◆ Listed entries:
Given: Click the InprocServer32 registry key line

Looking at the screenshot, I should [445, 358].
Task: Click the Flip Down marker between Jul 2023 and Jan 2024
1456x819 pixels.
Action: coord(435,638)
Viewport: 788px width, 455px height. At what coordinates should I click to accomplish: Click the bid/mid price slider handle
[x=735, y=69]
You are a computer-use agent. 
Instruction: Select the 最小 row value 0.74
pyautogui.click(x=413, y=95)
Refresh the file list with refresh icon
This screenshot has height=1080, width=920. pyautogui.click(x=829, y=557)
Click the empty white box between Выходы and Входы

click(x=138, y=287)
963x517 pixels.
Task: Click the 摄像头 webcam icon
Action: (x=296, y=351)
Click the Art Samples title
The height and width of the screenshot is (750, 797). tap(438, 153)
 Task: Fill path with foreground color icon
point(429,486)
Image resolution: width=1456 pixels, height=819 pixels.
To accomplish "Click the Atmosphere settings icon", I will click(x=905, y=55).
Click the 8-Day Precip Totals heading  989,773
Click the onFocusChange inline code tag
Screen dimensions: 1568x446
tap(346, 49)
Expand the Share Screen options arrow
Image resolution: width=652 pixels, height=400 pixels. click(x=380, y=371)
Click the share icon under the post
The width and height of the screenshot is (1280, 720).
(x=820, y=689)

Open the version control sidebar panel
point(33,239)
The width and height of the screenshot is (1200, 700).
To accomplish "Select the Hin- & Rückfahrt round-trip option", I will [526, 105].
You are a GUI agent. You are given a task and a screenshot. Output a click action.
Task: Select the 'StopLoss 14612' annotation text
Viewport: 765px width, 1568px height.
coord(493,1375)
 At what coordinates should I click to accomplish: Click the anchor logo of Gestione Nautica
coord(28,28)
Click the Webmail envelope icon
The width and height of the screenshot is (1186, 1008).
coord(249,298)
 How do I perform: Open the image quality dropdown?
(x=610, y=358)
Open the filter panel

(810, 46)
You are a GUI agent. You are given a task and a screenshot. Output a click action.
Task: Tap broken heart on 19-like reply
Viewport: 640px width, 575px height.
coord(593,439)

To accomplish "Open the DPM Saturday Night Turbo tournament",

◆ Problem to solve: Reproduce the entire listing above verbatim, every line from first to last, with nothing changed.

◆ Task solution:
Given: Click the InprocServer32 registry key line

Looking at the screenshot, I should [445, 358].
Task: Click the Flip Down marker between Jul 2023 and Jan 2024
1456x819 pixels.
Action: coord(435,638)
Viewport: 788px width, 455px height. At what coordinates should I click to accomplish: Click the bid/mid price slider handle
[x=735, y=69]
You are a computer-use agent. 
Instruction: Select the 最小 row value 0.74
pyautogui.click(x=413, y=95)
Refresh the file list with refresh icon
This screenshot has height=1080, width=920. pyautogui.click(x=829, y=557)
Click the empty white box between Выходы and Входы

click(x=138, y=287)
963x517 pixels.
Task: Click the 摄像头 webcam icon
Action: (x=296, y=351)
Click the Art Samples title
The height and width of the screenshot is (750, 797). tap(438, 153)
 Task: Fill path with foreground color icon
point(429,486)
Image resolution: width=1456 pixels, height=819 pixels.
To accomplish "Click the Atmosphere settings icon", I will click(x=905, y=55).
Click the 8-Day Precip Totals heading  989,773
Click the onFocusChange inline code tag
Screen dimensions: 1568x446
tap(346, 49)
Expand the Share Screen options arrow
Image resolution: width=652 pixels, height=400 pixels. click(x=380, y=371)
Click the share icon under the post
The width and height of the screenshot is (1280, 720).
(x=820, y=689)

Open the version control sidebar panel
point(33,239)
The width and height of the screenshot is (1200, 700).
To accomplish "Select the Hin- & Rückfahrt round-trip option", I will [526, 105].
You are a GUI agent. You are given a task and a screenshot. Output a click action.
Task: Select the 'StopLoss 14612' annotation text
Viewport: 765px width, 1568px height.
coord(493,1375)
 At what coordinates should I click to accomplish: Click the anchor logo of Gestione Nautica
coord(28,28)
Click the Webmail envelope icon
The width and height of the screenshot is (1186, 1008).
coord(249,298)
 How do I perform: Open the image quality dropdown?
(x=610, y=358)
Open the filter panel

(810, 46)
You are a GUI agent. You are given a task and a screenshot. Output a click action.
Task: Tap broken heart on 19-like reply
Viewport: 640px width, 575px height.
coord(593,439)

To accomplish "Open the DPM Saturday Night Turbo tournament",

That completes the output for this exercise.